__But de la tâche__. D'après le texte sur l'alcool et le moral, l'activation de quelle substance produit l'euphorie ?

__Extrait du document__.
L'alcool a-t-il un effet sur le moral ou le stress ?

Beaucoup de personnes l'ont expérimenté, une consommation modérée d'alcool (et notamment s'il y a des bulles car les effets centraux sont plus rapides) amène le plus souvent à une relaxation et une légère euphorie. Ces effets sont temporaires, et donc le lendemain, on revient à la ligne de base.

Mais les effets euphorisants et anxiolytiques sont obtenus du fait d'une activation des GABA (pour la relaxation) et de la dopamine pour l'euphorie. Or, ces effets ressentis comme agréables vont provoquer une réaction immédiate du cerveau (qui est un grand conservateur et cherche toujours à revenir à l'état initial, l'homéostasie).

Les effets immédiats passés, c'est-à-dire le lendemain, le niveau de stress ou de dépression sera donc très légèrement plus important que la veille. La réponse déjà apprise, c'est le retour à une consommation qui va (efficacement) les améliorer. Et cela se répète pour arriver au paradoxe d'une substance qui est à la fois efficace pour améliorer humeur et anxiété, et pourtant inducteur de dépression et de trouble anxieux.

__Entrées de données enregistrées__.

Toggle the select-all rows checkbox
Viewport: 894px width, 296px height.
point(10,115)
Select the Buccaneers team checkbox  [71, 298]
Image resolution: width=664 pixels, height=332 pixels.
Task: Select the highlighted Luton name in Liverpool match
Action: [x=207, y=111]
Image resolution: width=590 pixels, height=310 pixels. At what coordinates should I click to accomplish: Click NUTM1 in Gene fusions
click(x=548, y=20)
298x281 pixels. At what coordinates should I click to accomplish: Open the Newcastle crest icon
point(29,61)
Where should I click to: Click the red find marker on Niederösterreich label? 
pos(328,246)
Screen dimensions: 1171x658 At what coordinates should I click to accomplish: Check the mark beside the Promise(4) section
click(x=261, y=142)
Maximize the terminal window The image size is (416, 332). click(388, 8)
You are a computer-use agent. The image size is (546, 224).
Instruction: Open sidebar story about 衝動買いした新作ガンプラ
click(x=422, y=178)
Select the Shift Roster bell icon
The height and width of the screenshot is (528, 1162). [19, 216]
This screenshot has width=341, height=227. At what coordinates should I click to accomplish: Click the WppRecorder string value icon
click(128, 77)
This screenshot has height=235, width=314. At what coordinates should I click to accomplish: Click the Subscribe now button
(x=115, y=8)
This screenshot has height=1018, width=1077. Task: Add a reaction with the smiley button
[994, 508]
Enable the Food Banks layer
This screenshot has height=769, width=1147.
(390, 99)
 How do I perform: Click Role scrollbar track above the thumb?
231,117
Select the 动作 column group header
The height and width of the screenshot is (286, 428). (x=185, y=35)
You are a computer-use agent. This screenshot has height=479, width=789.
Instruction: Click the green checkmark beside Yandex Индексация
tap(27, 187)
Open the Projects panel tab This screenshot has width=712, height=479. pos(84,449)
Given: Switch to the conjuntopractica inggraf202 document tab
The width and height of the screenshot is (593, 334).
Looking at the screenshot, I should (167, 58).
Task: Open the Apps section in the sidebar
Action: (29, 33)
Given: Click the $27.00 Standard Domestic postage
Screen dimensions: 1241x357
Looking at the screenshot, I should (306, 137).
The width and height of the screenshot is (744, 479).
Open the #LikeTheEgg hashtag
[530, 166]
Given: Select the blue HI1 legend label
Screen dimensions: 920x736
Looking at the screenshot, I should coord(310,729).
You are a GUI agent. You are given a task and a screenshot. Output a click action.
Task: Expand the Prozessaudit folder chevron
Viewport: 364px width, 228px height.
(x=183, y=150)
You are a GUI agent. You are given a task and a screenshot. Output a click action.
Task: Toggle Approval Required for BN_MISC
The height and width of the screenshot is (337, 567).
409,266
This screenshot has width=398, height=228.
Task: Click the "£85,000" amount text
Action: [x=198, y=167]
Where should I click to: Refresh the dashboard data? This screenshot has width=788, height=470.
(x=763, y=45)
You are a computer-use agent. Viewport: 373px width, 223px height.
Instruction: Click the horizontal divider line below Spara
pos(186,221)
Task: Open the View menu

__Réponse écrite__. La dopamine.